Cyclopolymerization: a versatile approach toward multicyclic polystyrene and polystyrene-containing multicyclic copolymers

Abstract

Macromolecules with cyclic topologies have attracted significant attention because of their unique structures. Herein, we report the systematic synthesis of multicyclic polystyrene (mc-PS) via cyclopolymerization of α,ω-dinorbornenyl end-functionalized PS macromonomers mediated by the Grubbs third-generation catalyst (G3) under diluted conditions. By varying the initial macromonomer-to-G3 ratio, the number of cyclic units in the obtained mc-PS was controlled up to 239, which, compared to previously reported values, is more than 10 times higher.
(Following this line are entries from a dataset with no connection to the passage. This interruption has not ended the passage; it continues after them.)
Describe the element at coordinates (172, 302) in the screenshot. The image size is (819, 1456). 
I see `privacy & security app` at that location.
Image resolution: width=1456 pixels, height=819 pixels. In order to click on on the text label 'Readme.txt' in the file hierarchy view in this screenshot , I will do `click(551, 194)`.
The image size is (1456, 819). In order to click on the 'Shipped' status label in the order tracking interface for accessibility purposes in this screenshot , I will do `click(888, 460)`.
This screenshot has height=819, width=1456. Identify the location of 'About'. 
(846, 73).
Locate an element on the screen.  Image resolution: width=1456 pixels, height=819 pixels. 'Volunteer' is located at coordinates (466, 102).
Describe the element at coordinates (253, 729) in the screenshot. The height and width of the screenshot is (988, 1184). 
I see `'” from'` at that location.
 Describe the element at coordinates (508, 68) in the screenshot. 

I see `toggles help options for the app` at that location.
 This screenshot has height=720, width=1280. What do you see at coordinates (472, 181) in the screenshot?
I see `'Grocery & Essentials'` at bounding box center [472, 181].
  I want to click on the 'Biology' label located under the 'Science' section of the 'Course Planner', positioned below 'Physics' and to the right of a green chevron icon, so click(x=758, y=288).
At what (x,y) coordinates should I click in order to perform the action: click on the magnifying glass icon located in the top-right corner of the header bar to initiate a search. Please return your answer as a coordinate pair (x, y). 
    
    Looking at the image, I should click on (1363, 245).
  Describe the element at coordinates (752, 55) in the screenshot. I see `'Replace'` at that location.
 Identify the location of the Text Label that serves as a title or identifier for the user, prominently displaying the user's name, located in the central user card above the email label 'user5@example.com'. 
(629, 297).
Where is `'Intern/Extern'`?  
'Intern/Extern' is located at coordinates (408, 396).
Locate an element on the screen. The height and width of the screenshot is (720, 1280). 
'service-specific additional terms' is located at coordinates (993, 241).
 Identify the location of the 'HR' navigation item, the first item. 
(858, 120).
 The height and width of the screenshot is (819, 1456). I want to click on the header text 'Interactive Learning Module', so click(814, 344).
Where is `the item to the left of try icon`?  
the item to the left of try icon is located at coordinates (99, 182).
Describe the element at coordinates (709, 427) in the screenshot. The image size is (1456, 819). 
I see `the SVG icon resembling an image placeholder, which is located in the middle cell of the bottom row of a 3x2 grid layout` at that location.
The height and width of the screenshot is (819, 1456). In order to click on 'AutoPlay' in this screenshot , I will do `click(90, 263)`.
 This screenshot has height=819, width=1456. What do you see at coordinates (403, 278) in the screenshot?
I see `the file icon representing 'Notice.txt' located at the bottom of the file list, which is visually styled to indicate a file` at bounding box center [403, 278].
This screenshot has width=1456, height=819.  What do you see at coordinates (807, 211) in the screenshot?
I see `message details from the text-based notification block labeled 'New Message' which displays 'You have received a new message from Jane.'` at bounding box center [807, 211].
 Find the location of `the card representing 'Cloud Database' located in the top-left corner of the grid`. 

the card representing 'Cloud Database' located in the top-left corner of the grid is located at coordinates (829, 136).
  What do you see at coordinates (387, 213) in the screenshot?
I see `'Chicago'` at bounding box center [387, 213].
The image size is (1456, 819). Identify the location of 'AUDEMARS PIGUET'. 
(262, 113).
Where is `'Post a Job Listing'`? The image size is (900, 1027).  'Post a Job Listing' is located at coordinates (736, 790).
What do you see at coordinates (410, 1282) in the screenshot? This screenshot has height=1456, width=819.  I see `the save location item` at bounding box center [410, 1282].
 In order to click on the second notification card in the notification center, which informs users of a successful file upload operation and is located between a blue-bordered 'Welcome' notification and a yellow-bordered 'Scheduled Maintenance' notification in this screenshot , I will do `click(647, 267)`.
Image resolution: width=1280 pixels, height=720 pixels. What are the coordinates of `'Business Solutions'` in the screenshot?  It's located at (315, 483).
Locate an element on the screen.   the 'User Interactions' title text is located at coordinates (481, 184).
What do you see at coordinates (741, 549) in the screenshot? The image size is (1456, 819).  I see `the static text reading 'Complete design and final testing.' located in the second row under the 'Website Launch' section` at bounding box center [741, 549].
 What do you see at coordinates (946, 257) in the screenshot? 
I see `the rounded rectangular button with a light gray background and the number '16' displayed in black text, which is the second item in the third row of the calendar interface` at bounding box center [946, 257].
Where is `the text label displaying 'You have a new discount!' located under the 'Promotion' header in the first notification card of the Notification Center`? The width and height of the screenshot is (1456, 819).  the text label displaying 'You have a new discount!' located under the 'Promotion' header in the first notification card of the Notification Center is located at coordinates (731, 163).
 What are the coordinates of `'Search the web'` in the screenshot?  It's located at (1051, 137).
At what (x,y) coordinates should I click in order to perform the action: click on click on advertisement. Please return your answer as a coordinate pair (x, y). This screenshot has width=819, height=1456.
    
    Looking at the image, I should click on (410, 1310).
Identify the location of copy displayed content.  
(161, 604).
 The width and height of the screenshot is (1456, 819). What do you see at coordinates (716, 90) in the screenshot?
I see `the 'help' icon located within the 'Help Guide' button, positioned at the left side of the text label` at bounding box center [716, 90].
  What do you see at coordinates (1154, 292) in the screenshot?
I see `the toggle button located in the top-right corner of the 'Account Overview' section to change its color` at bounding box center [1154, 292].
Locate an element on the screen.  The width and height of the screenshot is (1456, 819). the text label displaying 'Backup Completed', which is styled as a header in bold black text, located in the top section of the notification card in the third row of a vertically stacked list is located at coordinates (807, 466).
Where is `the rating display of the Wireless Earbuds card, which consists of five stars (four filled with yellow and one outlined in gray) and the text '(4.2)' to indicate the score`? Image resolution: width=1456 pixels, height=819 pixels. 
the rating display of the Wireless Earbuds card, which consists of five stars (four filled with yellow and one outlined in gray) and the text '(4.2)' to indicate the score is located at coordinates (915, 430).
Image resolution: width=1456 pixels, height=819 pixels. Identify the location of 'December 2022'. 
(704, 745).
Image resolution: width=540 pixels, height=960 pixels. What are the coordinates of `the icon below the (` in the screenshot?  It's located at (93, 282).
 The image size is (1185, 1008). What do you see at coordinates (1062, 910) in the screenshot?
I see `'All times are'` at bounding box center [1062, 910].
The molecular weight (M_n) of each cyclic unit was controlled between 1640 and 52 100 using macromonomers with different M_n. The use of mc-PS with different numbers of cyclic units revealed that upon increasing the number of cyclic units, the hydrodynamic volume and intrinsic viscosity per ring decreased and then reached constant values. Regarding mc-PS, the dependence of M_n on the glass transition temperature (T_g) was much stronger compared to that in monocyclic PS. Moreover, the T_g in the limit of infinite M_n was approximately 5 °C higher for mc-PS compared to that of linear PS and monocyclic PS, confirming the unique topological effect of the multicyclic structure. In addition, the cyclopolymerization of a block copolymer-type macromonomer consisting of PS and poly(rac-lactide) (PLA) or the statistical cyclocopolymerization of PS and PLA macromonomers afforded PS-containing multicyclic copolymers with various architectures. The developed cyclopolymerization strategy is more straightforward than previously known multicyclic PS and PS-containing multicyclic polymer syntheses and will provide a new avenue for fundamental studies and material applications.